On the transplant front, she’s off the filgrastim (GCSF) and her white blood cell count is remaining juicy. Her steroids are being tapered by 10% each week, and soon she’ll be off them entirely (unless she shows signs of graft-versus-host disease at any point). She remains on Cyclosporin, and will continue to take it for months to come. She’s also taking oral electrolyte boosters, such as magnesium. Slowly, we’re migrating all of her medications to oral doses, to help get her ready for outpatient life, without too many IV drugs to manage (she’ll probably be discharged with some IV medications to run each day).
TOMORROW: Sarah has a busy Friday night, including helping teach a younger students’ dance class and then attending her own jazz/hip-hop class at Ipswich Moving Company, followed by packing up for a sleepover at a friends’ house. She and mommy spend a few hours together, running errands. We’ll see each other again on Saturday, for Sarah’s soccer game and a family visit at the hospital. Daddy will spend Friday night on 6West, and return home on Saturday night. And guess who else will be in town? Grandpa Ted and Paulette are spending the weekend in Ipswich. So Saturday and Sunday will be busy family days! Woo-hoo.

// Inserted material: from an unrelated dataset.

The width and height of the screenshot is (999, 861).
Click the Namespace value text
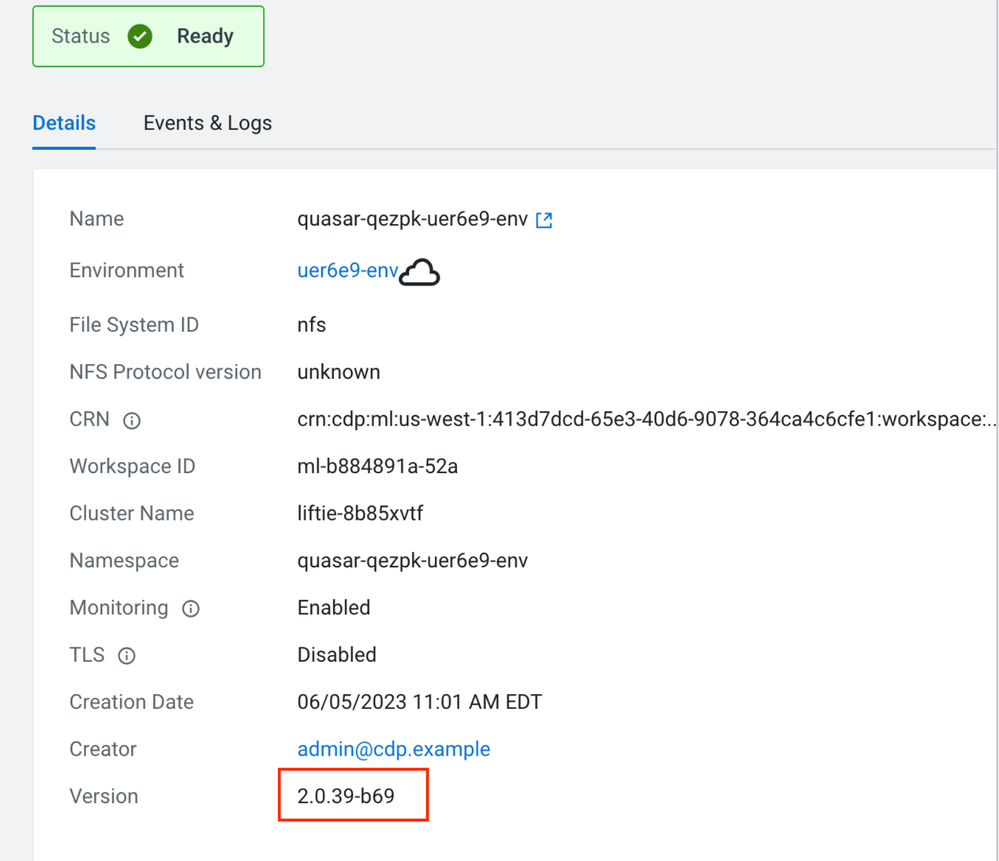pyautogui.click(x=412, y=560)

OUT THE DOOR: Today’s meeting with the transplant team confirms our estimate that within a few weeks, Jessie will probably be stable enough to make the transition to outpatient status. She’s recovering by leaps and bounds. Once she’s stable enough, we’ll probably move into a transplant apartment at the Ronald McDonald House, because she’ll have several Jimmy Fund Clinic visits scheduled every week. Once the clinic visits are less frequent, we’ll hope to move north to Ipswich, and commute in and out of the city as needed.
But for now...we’re working on the steps that lead toward our exodus from 6West. Hard to imagine, huh?
But hey, hold that picture in your heads. A cart full of bags, being pushed toward the airlock doors. Books, clothes, computers, and other belongings, all packed up and on the move. And Jessie bundled up, probably under a few white blankets and wearing a mask, inside the big push cart, too. Leaving the floor. Waving to the staff. Hoping not to be back, unless future emergencies require short hospital stays (any fever will require immediate hospitalization on the transplant unit again).
BELIEVE! We are closer, every day. Closer to discharge. Closer to clinic. Closer to Ronald McDonald House. And eventually, closer to home.